En septiembre de 2013, Pemex se asoció con una compañía privada en una empresa conjunta llamada Petroquímica Mexicana del Vinilo (PMV). Su socio era el grupo Mexichem –beneficiado por el Fobaproa– perteneciente a una de las familias más ricas del país: Del Valle Perochena.

Pemex aportó parte del Complejo Petroquímico Pajaritos, en Coatzacoalcos, con valor de poco menos de 3 mil millones de pesos. La transacción se gestionó por medio de una filial de Pemex registrada en Madrid, que no pasaba por los filtros nacionales de transparencia y rendición de cuentas.

En 2016, la Auditoría Superior de la Federación determinó que no había ningún documento que justificara que ésa era la forma de contrarrestar la baja en la producción de cloruro de vinilo que esa planta en Coatzacoalcos había padecido durante los gobiernos de Fox y Calderón. Más aún, Pemex admitió que había evadido impuestos al cerrar el negocio mediante una filial de la petrolera en España. Aquel informe ya apuntaba a que una de las ganancias para la familia Del Valle era la venta de etano a precios de regalo y con un acuerdo que les daba prioridad como compradores. Un nuevo informe de la Auditoría fechado en enero de 2018 confirmó que ese acuerdo vence en 2024 y garantiza el abasto de etano de forma prioritaria.

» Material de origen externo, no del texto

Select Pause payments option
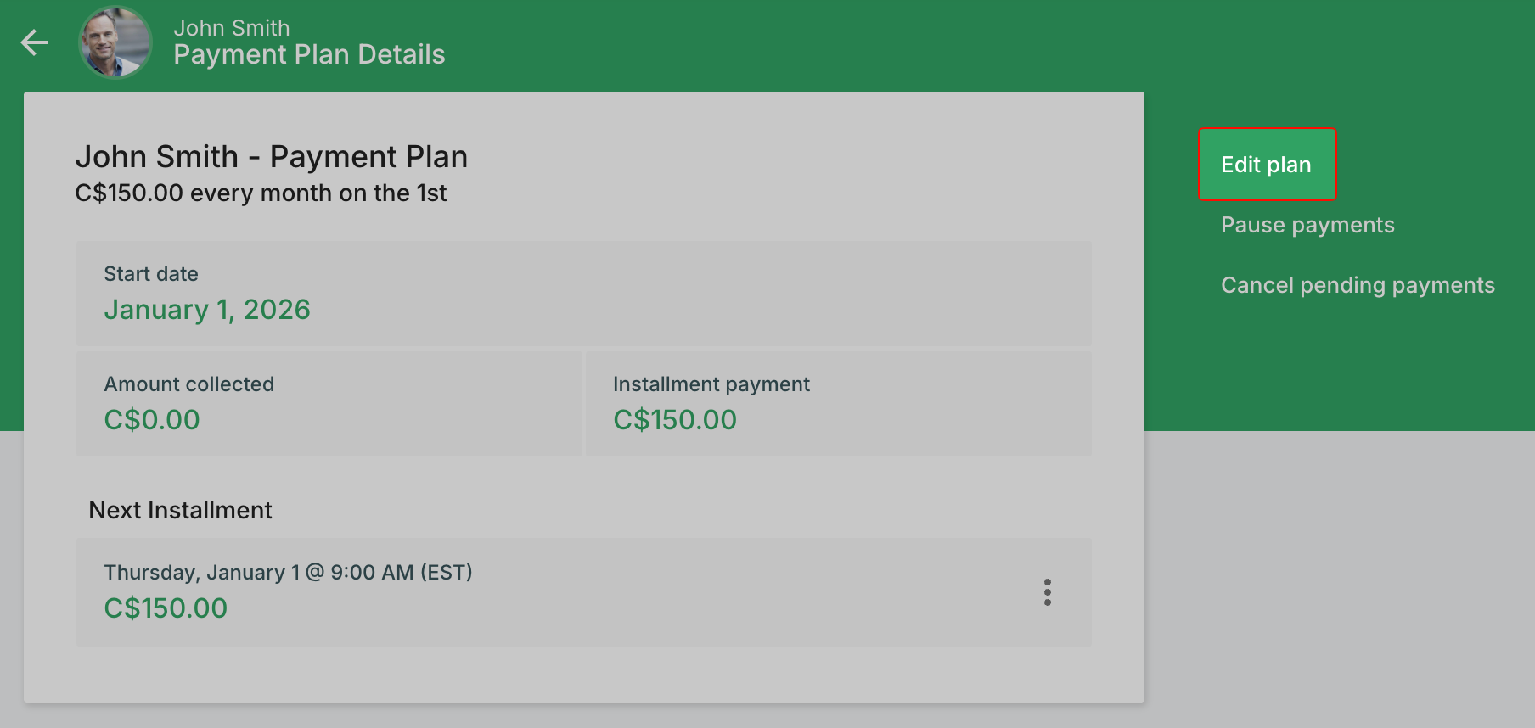coord(1307,225)
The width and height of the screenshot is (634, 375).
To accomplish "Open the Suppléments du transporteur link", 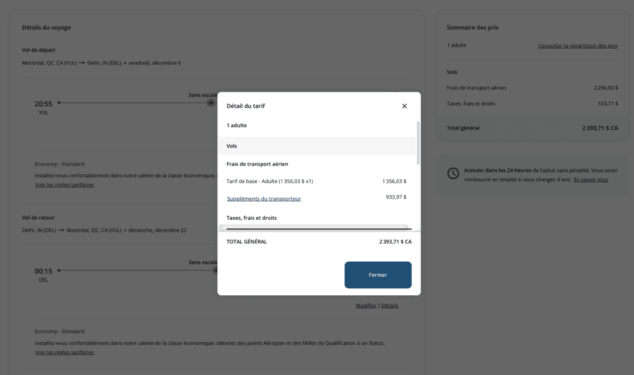I will [x=264, y=199].
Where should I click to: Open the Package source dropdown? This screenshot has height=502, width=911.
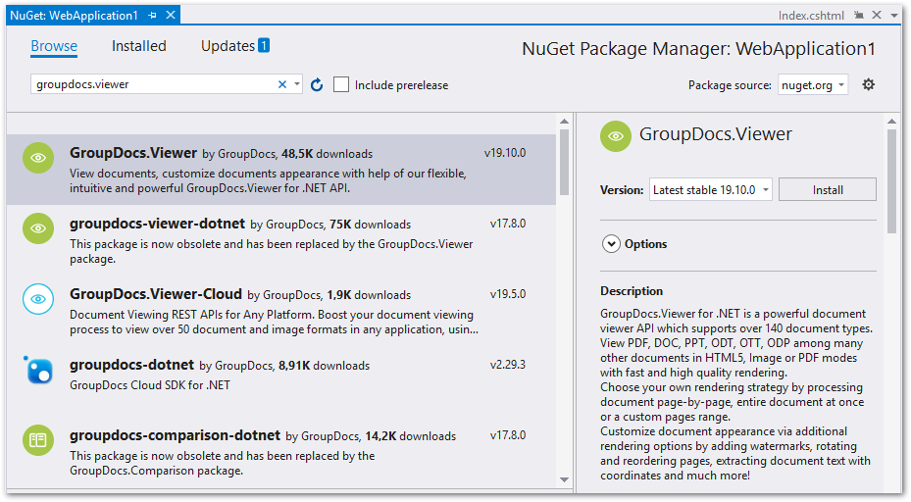pyautogui.click(x=813, y=85)
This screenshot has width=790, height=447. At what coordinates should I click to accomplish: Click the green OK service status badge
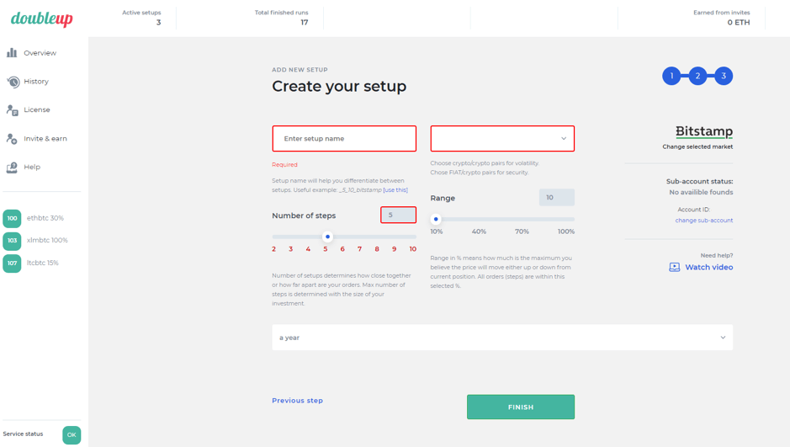click(72, 434)
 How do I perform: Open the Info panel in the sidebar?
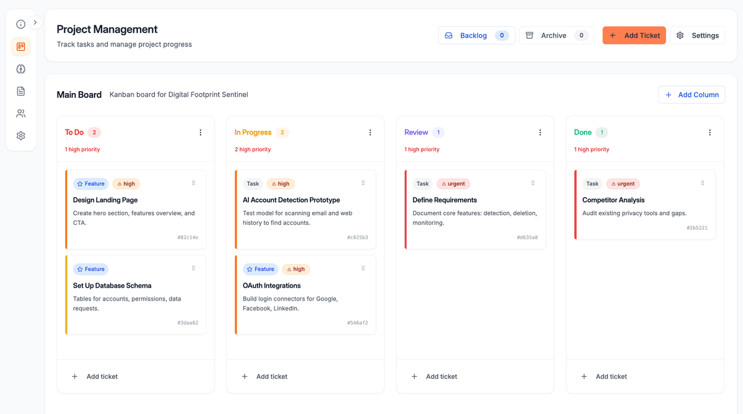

En el Congreso solicitaron que se investigara si en este negocio –que también incluía a Odebrecht, por medio de su planta en Coatzacoalcos y ponía en desventaja a Pemex– existían actos de corrupción.

En abril de 2016 explotó la planta que operaba PMV en Coatzacoalcos, dejando 32 muertos. Dos años más tarde, los empresarios decidieron que no la reconstruirían.

En la presentación para inversionistas de Pemex de noviembre 2018, la última del sexenio pasado, la petrolera hizo una lista de sus “Avances y logros operativos”. Como parte de esta colección de éxitos, anunciaron la “desinversión de participación en Petroquímica Mexicana del Vinilo”. Es decir, Pemex se ufanaba de recuperar sus instalaciones accidentadas y haber ganado menos de 500 millones de pesos. Una fuente del sector energético confirmó a El Heraldo de México que en la entrega de gobierno no había ningún documento de las auditorías largamente solicitadas al proyecto.

Hasta ahora, y mientras no se anuncie lo contrario, Pemex seguirá proveyendo etano a la familia Del Valle como prioridad, no les exigieron reconstruir la planta accidentada y seguimos sin saber cuánto ganó, evadió y perdió la petrolera con este negocio. En febrero de 2018, Mexichem anunció que había comprado la mayoría accionaria de Netafim, una de las mayores productoras de sistemas de riego agrícolas del mundo. La transacción se acordó por más de mil 800 millones de dólares. Con esta compañía, el grupo empresarial anunció recientemente que espera beneficiarse con los créditos del gobierno obradorista para el campo. Mexichem, después de todo, podría ganar de nuevo.